** Opening RECORDS FOR THIS EXERCISE block **
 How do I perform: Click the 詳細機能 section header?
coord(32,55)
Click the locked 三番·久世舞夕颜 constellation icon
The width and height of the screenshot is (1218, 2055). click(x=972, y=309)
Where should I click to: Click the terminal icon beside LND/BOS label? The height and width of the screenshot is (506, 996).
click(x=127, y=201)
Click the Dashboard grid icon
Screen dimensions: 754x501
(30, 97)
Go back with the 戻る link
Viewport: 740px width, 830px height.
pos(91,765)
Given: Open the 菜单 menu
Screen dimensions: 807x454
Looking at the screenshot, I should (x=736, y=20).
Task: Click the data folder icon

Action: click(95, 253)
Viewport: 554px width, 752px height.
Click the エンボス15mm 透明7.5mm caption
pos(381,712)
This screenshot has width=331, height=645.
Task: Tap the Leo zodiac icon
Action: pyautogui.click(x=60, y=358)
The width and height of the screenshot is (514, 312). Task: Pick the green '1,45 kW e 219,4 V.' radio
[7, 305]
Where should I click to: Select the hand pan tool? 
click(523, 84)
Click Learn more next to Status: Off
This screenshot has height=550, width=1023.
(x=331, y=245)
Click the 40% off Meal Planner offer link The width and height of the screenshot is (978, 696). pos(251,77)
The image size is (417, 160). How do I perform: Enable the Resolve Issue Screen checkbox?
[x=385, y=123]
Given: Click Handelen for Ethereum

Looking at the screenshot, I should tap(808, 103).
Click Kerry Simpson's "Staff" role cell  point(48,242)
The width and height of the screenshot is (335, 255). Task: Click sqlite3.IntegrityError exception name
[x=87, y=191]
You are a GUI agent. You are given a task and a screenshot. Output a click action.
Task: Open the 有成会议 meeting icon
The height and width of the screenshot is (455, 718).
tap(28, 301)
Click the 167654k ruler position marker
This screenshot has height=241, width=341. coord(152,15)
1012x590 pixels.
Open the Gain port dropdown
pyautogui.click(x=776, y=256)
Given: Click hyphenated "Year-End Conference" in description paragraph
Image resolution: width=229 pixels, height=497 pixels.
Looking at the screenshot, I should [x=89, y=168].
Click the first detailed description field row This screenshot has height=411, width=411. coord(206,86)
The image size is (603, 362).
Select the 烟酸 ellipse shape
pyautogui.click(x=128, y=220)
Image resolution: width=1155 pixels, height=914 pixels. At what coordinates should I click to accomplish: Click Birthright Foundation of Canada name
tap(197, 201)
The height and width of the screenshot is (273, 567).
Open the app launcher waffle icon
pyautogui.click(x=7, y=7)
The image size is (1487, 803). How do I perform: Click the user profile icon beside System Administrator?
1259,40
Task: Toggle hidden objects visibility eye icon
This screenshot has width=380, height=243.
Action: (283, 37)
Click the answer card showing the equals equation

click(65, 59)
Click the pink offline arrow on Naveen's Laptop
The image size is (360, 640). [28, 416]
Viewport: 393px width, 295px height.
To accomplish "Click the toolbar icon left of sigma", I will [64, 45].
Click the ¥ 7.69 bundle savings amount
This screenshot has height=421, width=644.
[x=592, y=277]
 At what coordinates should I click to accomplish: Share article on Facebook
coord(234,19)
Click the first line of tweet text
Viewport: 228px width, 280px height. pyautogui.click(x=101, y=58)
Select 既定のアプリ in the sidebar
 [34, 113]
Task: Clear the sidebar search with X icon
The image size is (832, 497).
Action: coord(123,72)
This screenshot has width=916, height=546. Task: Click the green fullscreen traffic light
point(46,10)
** Closing RECORDS FOR THIS EXERCISE block **
▶ **TRY IT**
Pull every line containing "description" from the material above.

▶ **YOUR SOLUTION**
Given: Click hyphenated "Year-End Conference" in description paragraph
Click the first detailed description field row This screenshot has height=411, width=411. coord(206,86)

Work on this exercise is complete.